Toutefois, plusieurs raisons suggèrent que cet enjeu sera passager. Premièrement, comme nous le rappelle le CIFQ, il est impératif de récupérer le bois avant le printemps prochain, moment où il sera colonisé par des hordes d’insectes qui anéantiront sa mise en valeur potentielle. La cohue causée sera temporaire, à moins qu’elle ne force un décalage des droits forestiers déjà consentis lors des années subséquentes.

Deuxièmement, les usines de transformations du bois ne sont pas friandes d’une matière première contenant de la suie. Les opérations en sont ralenties et les produits finis peuvent être affectés. Par ailleurs, la récolte de bois brûlé entraîne une logistique plus lourde, affectant la productivité et le rendement. La hausse de coût conjuguée à la faiblesse du marché du bois d’œuvre diminue les marges des scieurs, comme en témoigne la décision des dirigeants de Produits forestiers Résolu de cesser temporairement les opérations à la scierie Comtois de Lebel-sur-Quévillon.

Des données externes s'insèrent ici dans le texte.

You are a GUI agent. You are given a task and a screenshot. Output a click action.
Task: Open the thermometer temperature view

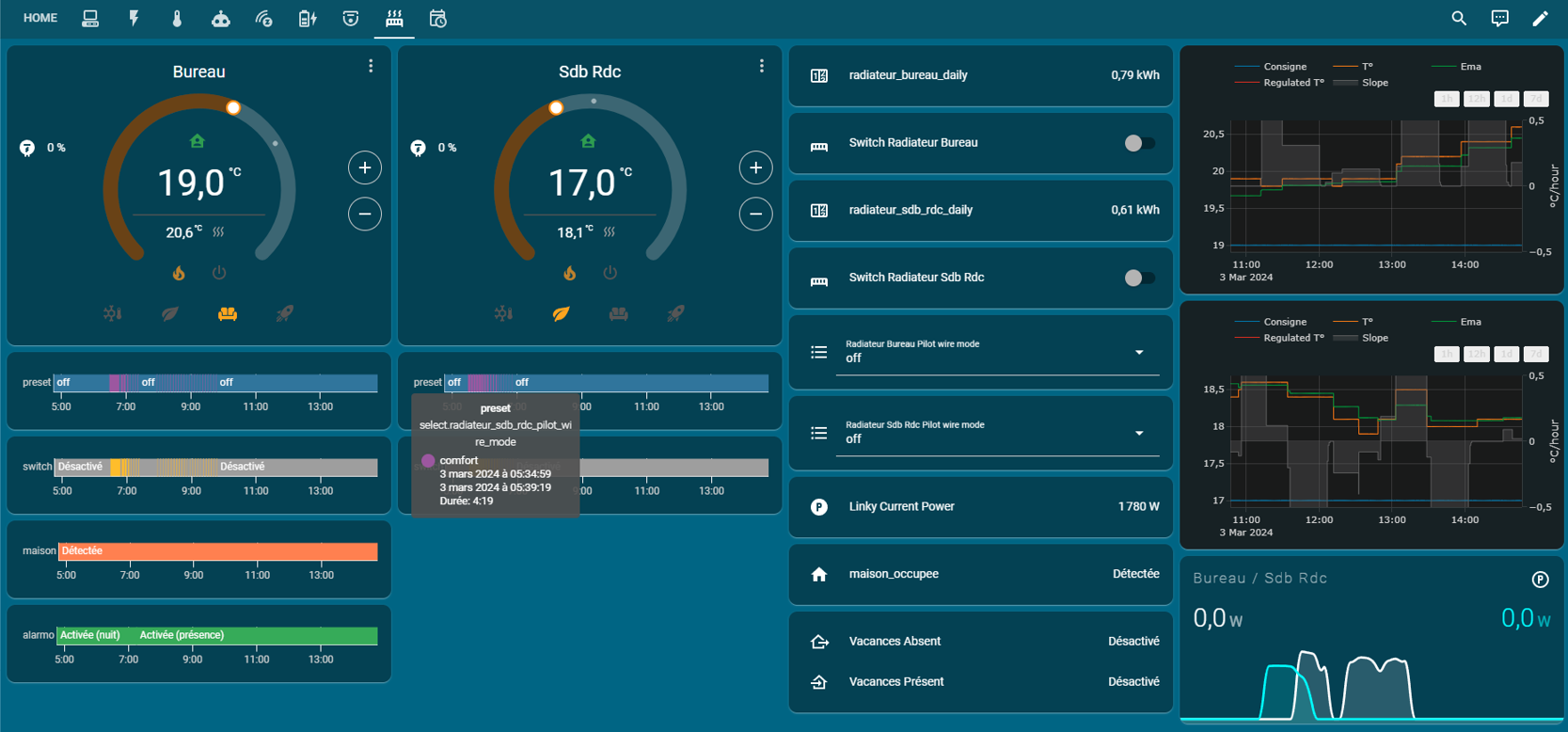coord(177,19)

Troisièmement, une portion du parc de machinerie a été ravagée par les incendies. Selon l’Association québécoise des entrepreneurs forestiers, plus de soixante machines forestières ont été incendiées, représentant des pertes de plusieurs dizaines de millions de dollars. Assurés ou pas, de nombreux entrepreneurs devront assumer d’importantes pertes financières. Dans tous les cas, le remplacement des équipements sera ardu et lent, voire interminable aux yeux des entrepreneurs forestiers affectés.

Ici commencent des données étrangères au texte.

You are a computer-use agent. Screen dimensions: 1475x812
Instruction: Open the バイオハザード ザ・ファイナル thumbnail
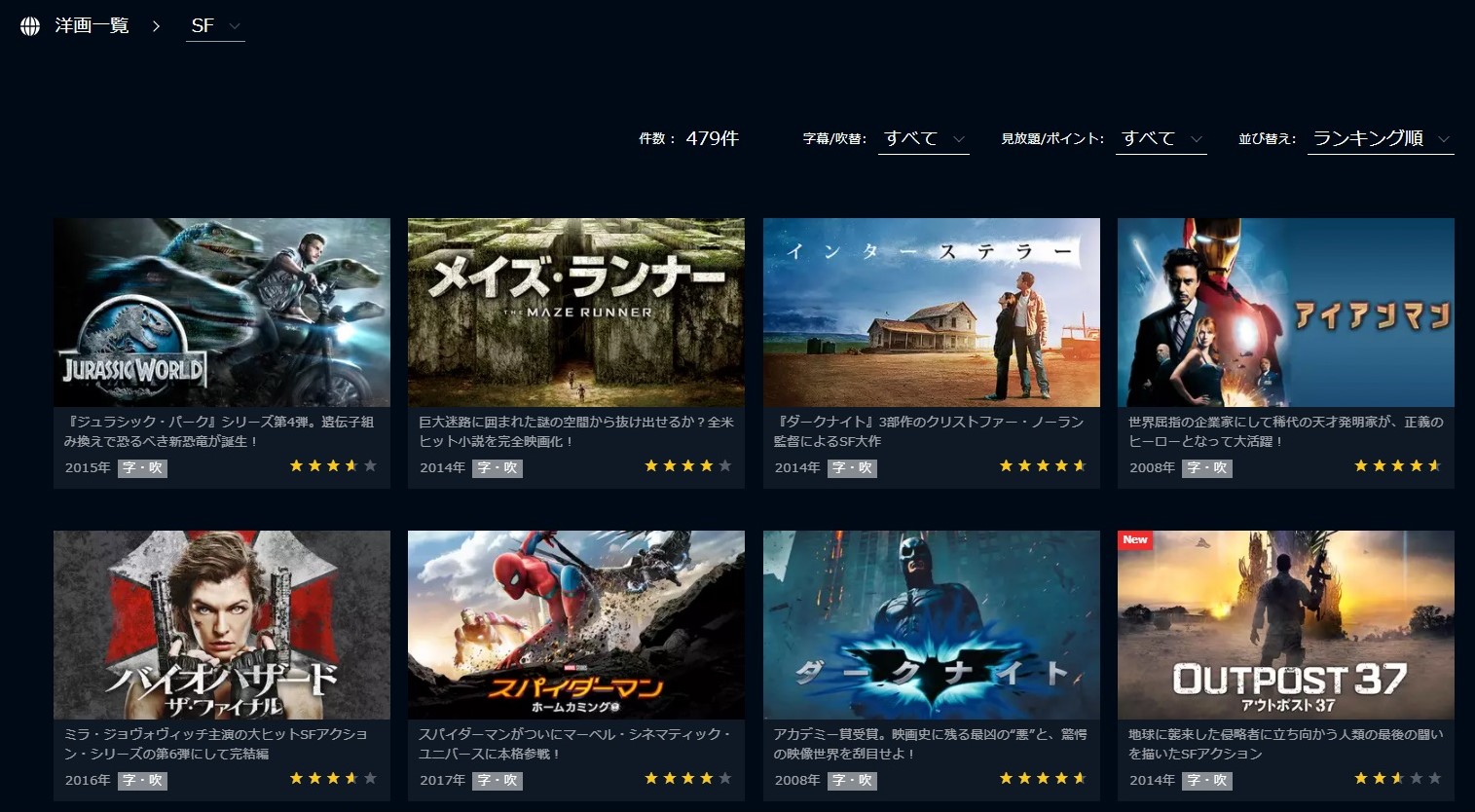click(x=222, y=625)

Conscients des risques pour les années à venir, les acteurs du secteur forestier s’accordent sur la nécessité de préparer des mesures de contingence pour éviter la répétition d’une telle catastrophe. En forêt privée, cela présuppose de :

  1. Réfléchir à une stratégie d’adaptation des forêts aux changements climatiques permettant d’accroître la résilience des forêts contre des perturbations naturelles amplifiées.
  2. Obtenir une source de financement permettant de mettre en œuvre des stratégies d’aménagement forestier dans un contexte d’adaptation aux changements climatiques et de protection de la biodiversité.
  3. Préparer un plan de prévention et d’intervention lors de catastrophes naturelles en forêt privée québécoise qui permettra au MRNF et aux producteurs forestiers de coordonner leurs efforts de récolte des bois affectés.
  4. Communiquer adéquatement aux propriétaires et producteurs forestiers les saines habitudes d’aménagement et de travail requises pour éviter la propagation d’incendies forestiers.

Ces actions ne pourront être mises en vigueur par la Fédération des producteurs forestiers du Québec sans la collaboration du MRNF et des autres acteurs du secteur forestier.